(Records from a collection)
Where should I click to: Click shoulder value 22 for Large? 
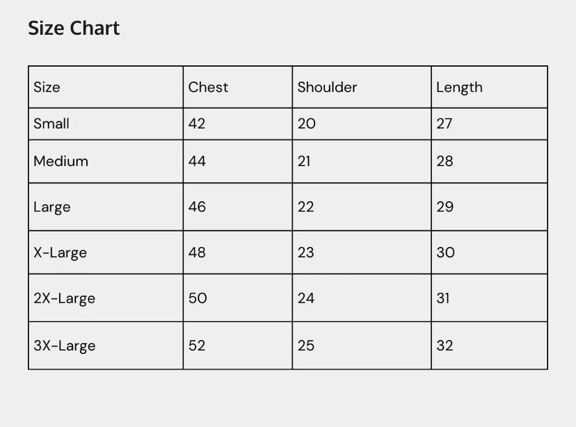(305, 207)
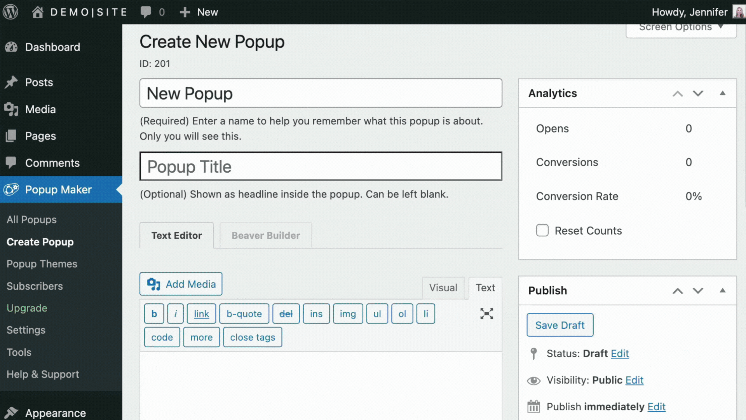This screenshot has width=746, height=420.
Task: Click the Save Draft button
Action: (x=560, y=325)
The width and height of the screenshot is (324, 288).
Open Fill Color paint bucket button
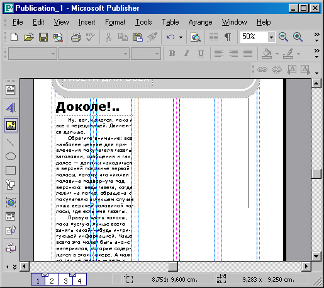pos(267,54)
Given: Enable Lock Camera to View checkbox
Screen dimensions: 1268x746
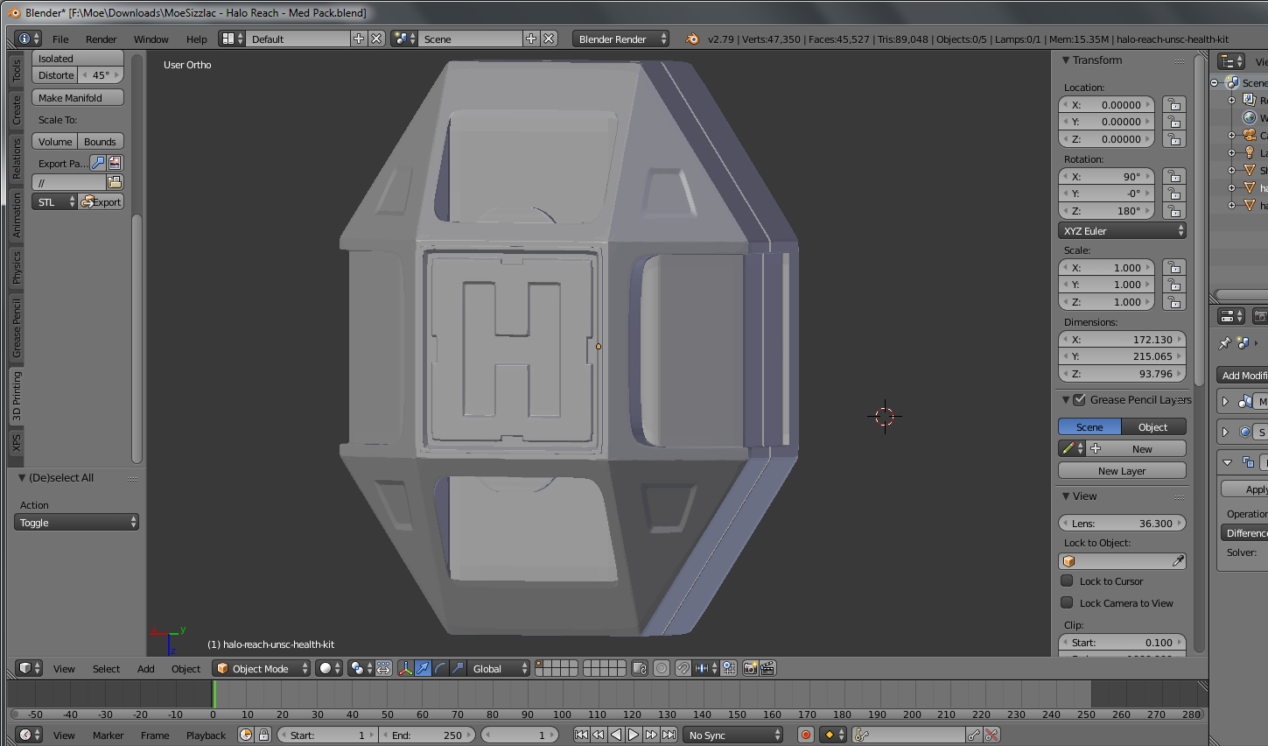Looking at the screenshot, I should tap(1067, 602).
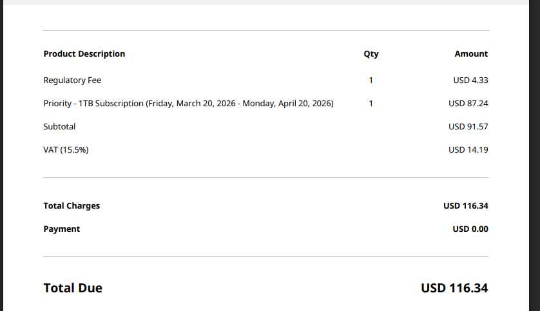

**Task objective**
The lines from the one that contains "Given: Enable Lock Camera to View checkbox" through the end of the data, repeated exactly and with no pictures, make up the whole answer.

**Solution to this exercise**
Given: Enable Lock Camera to View checkbox
Screen dimensions: 1268x746
Looking at the screenshot, I should tap(1067, 602).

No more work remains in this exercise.